_Passage to read_
PROSECUTION OF SUIT AGAINST FALLBROOK PUBLIC UTILITY

DISTRICT

Mr. KNOWLAND. Mr. President, I ask unanimous consent to have printed in the body of the Record some correspondence I have had with the Comptroller General of the United States, relative to the action of the former administration, particularly of the Department of Justice and the Navy Department, relative to their ignoring the mandate of Congress and the law in the so-called Santa Margarita controversy. The correspondence I now submit includes a letter from the Comptroller General of the United States to the Congress, a memorandum, a resolution adopted by the Senate and the Assembly of the State of California, and correspondence relative to this matter with the Comptroller General, which I had over a period of several months.

There being no objection, the correspondence and attached matters were ordered to be printed in the Record, as follows:

Hon. WILLIAM F. KNOWLAND,

United States Senate.

JANUARY 30, 1953.

(Excerpt from a dataset)
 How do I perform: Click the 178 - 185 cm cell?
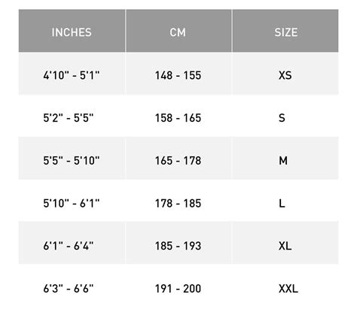point(179,201)
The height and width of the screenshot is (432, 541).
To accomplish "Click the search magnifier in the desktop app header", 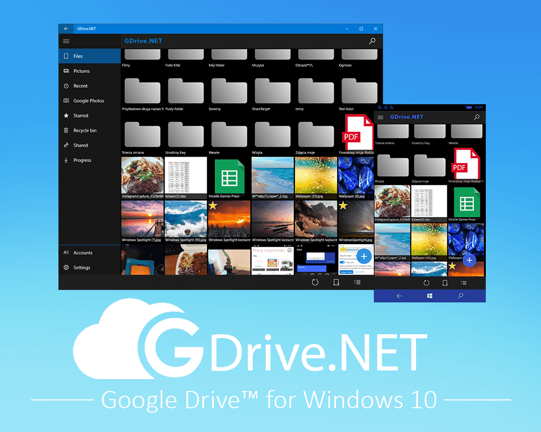I will [372, 41].
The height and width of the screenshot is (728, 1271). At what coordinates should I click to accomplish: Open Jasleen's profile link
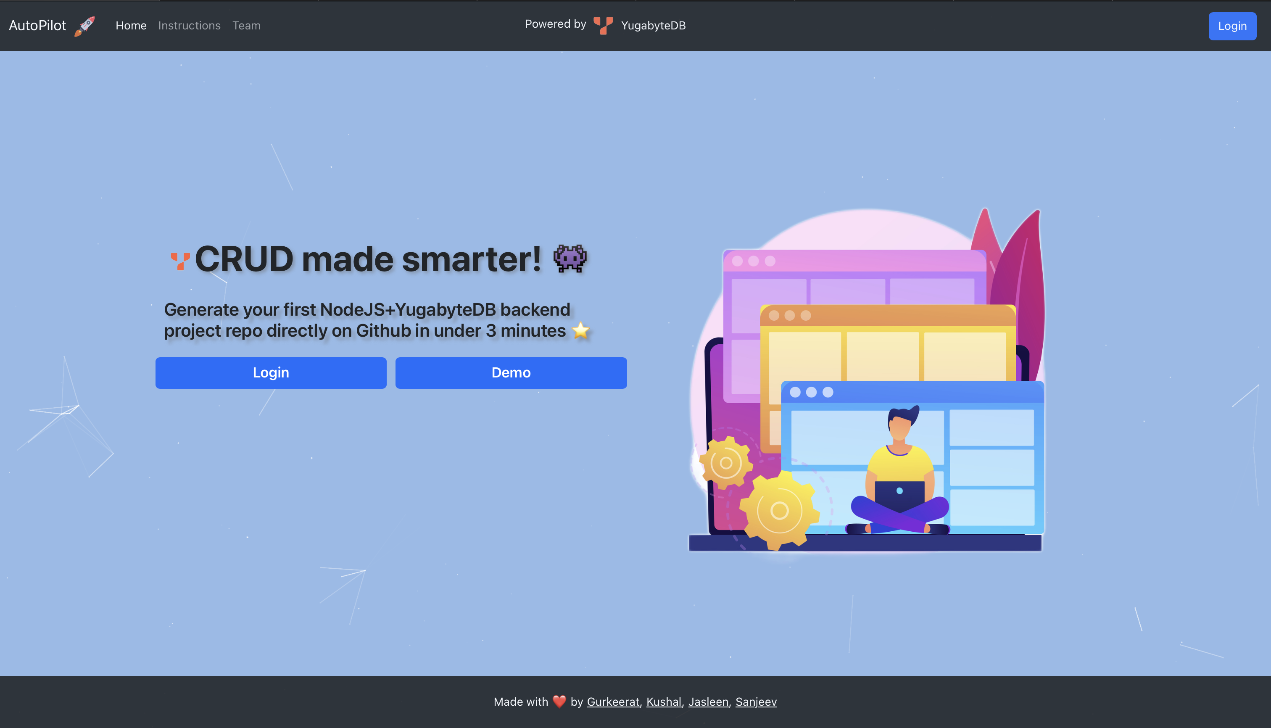click(708, 702)
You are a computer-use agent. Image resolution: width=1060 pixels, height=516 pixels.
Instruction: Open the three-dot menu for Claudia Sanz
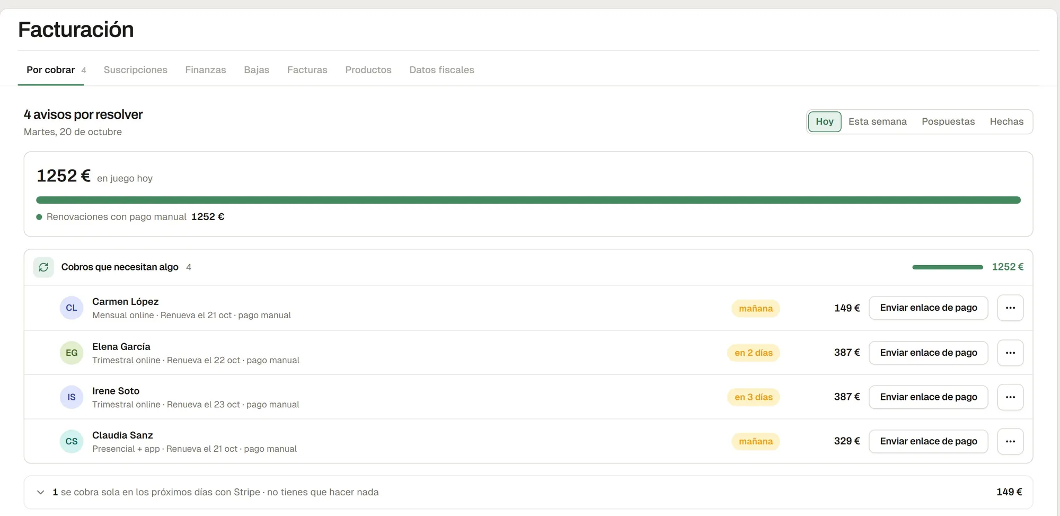[1010, 441]
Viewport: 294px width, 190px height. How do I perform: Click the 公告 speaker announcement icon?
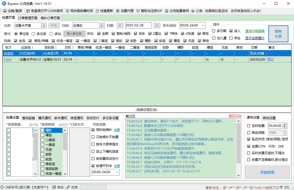(193, 11)
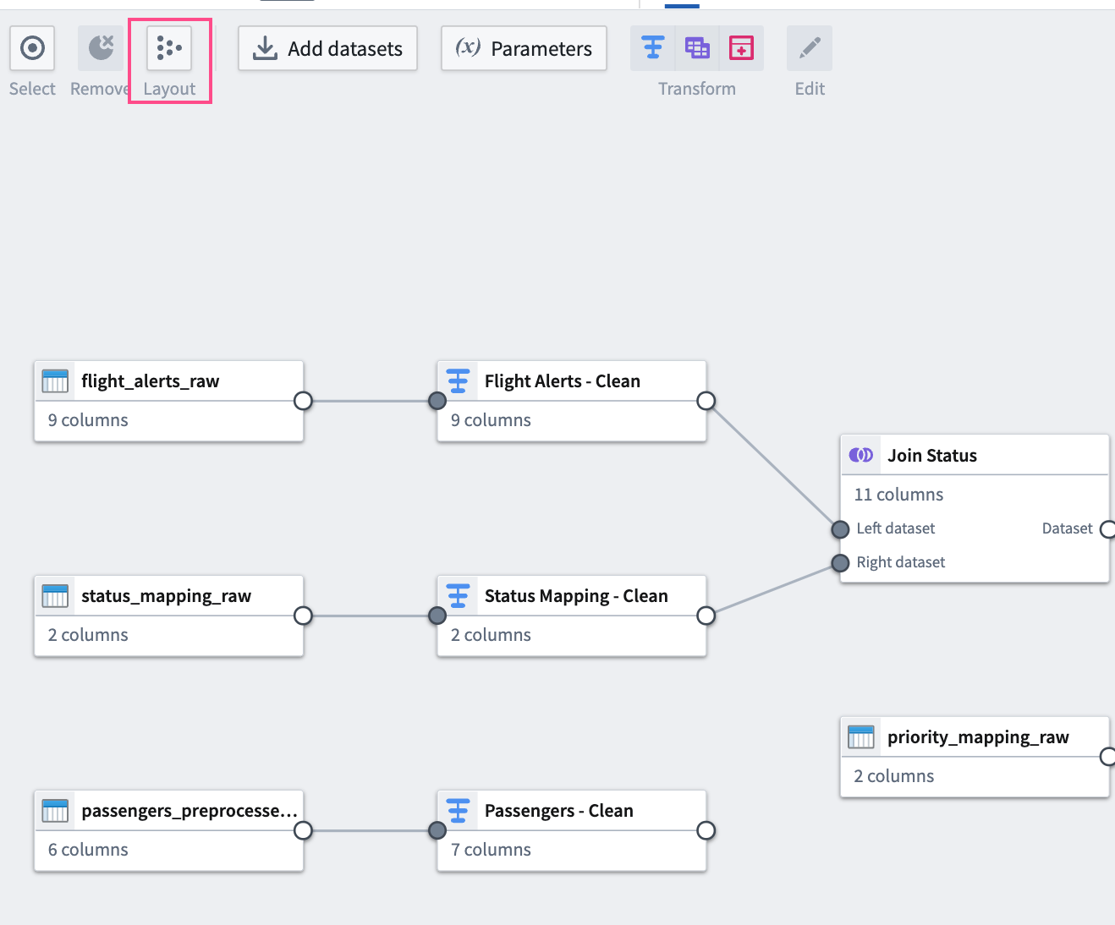Choose the pink manual table transform icon

pos(741,48)
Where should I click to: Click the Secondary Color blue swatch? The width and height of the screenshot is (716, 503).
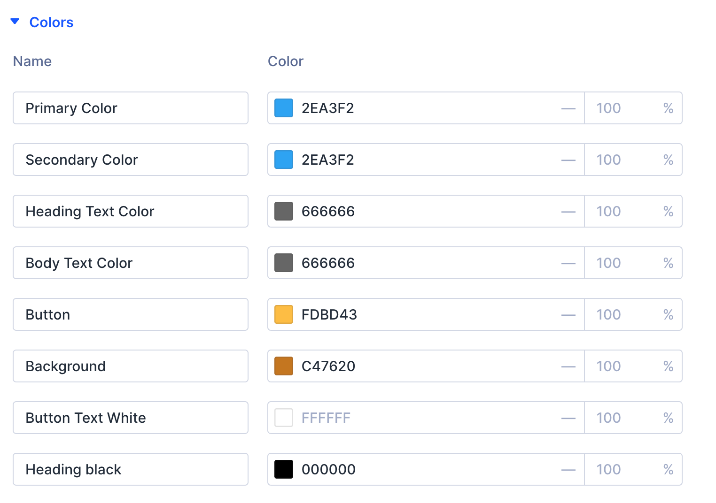click(284, 160)
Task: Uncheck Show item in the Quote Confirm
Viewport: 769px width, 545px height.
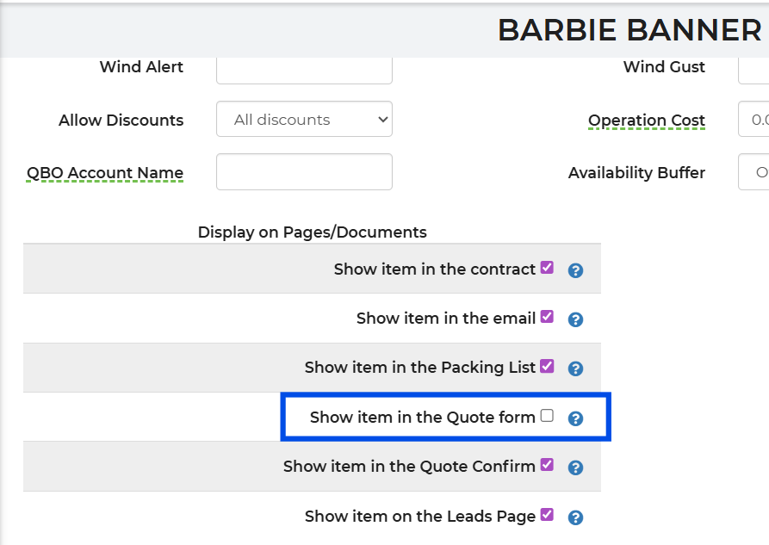Action: pos(547,465)
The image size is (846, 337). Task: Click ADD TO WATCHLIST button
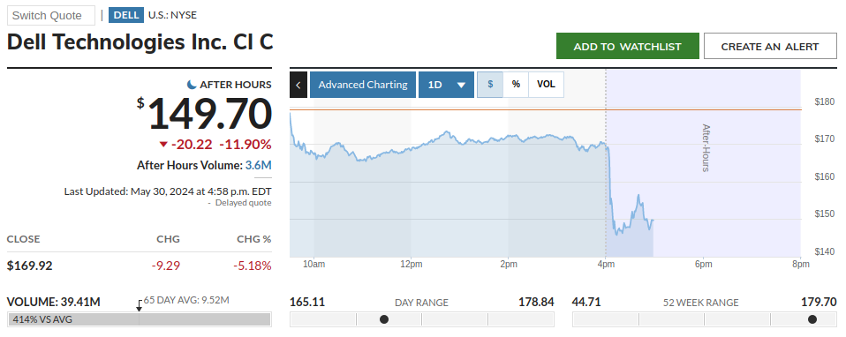(628, 47)
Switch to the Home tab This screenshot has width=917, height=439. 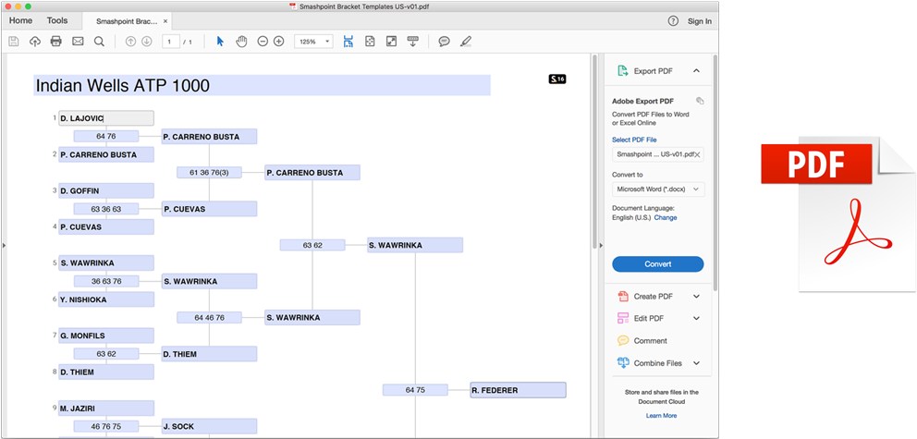click(x=20, y=20)
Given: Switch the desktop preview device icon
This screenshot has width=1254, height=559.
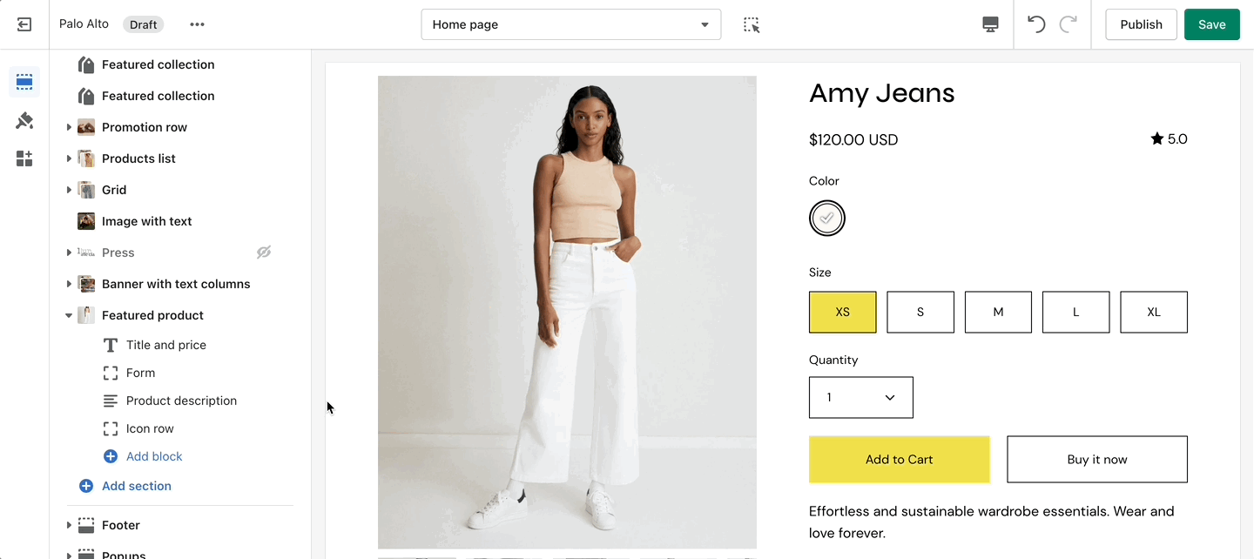Looking at the screenshot, I should tap(990, 24).
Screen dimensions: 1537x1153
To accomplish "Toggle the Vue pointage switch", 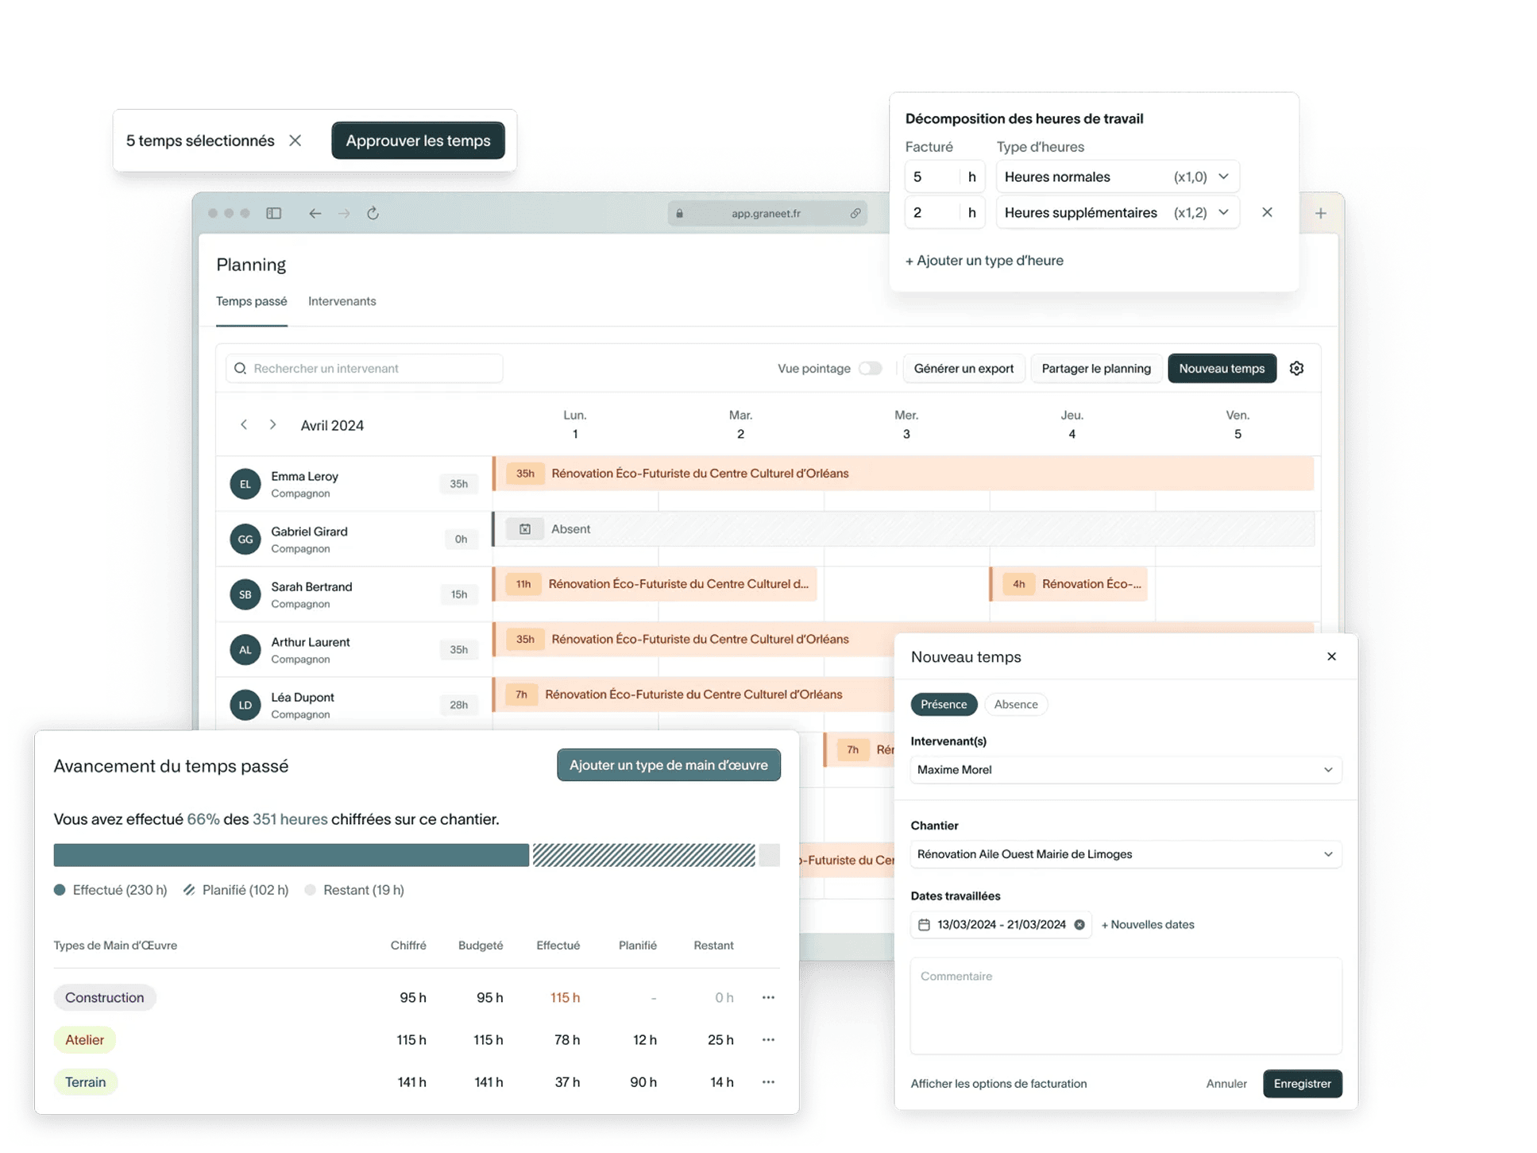I will pos(870,368).
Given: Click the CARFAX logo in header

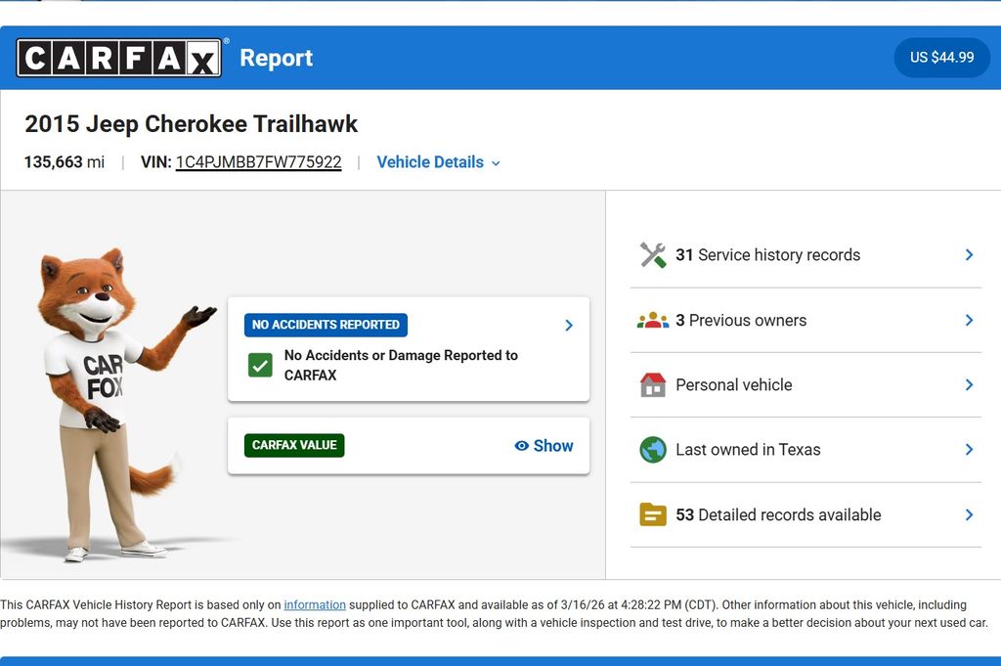Looking at the screenshot, I should [119, 58].
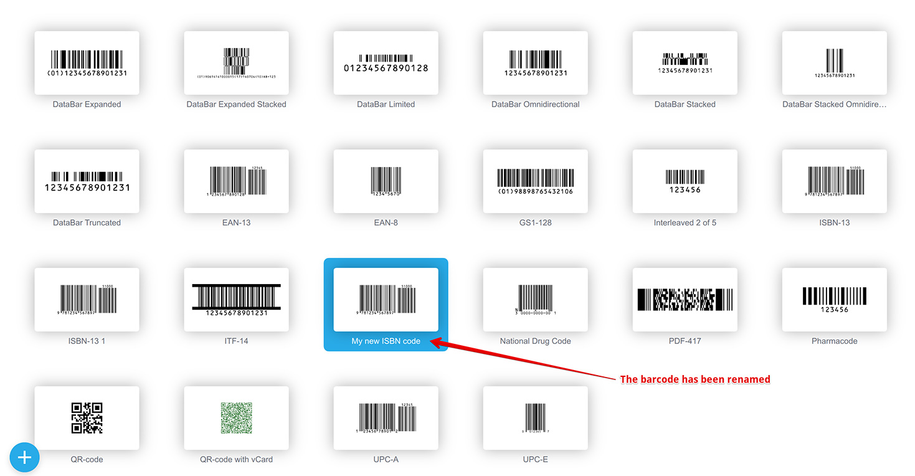The height and width of the screenshot is (476, 915).
Task: Select the EAN-13 barcode
Action: pyautogui.click(x=236, y=181)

_Tasks_
**1.** Pull out each line of the rows that has the word "Viewport" in it.
**2.** Resume the Senate record passage about the suit against the Fallbrook Public Utility District, starting right after its last line.
The rows and the Senate record passage don't relate to each other.

_Exercise responses_
**1.**
Viewport: 294px width, 190px height. How do I perform: Click the 公告 speaker announcement icon?
Viewport: 769px width, 545px height.

**2.**
MY DEAR SENATOR KNOWLAND: I am enclosing for your information a copy of the Comptroller General's report to the Congress of today, with enclosures therein referred to, relative to the legality of expenditures by the Department of the

Navy in connection with the prosecution of the suit entitled "United States of America v. Fallbrook Public Utility District et al.," which was the subject of prior communication between you and this office.

Sincerely yours,

The Congress:

FRANK L. YATES,

Acting Comptroller General of the United States.

COMPTROLLER GENERAL OF THE UNITED STATES,
Washington, January 30, 1953.

Pursuant to the provisions of section 312 of the Budget and Accounting Act, 1921 (42 Stat. 26), directing the Comptroller General to specifically report to the Congress every expenditure made by any department in any year in violation of law, the following report is submitted relative to payments deliberately made, and apparently being made, by the Department of the Navy in direct contravention of law after being authoritatively informed that such a course of action would be a violation of law.

Section 208 (d) of the Department of Justice Appropriation Act, 1953 (66 Stat. 560), provides as follows:

"None of the funds appropriated by this title may be used in the preparation or prosecution of the suit in the United States District Court for the Southern District of California, Southern Division, by the United States of America against Fallbrook Public Utility District, a public service corporation of the State of California, and others."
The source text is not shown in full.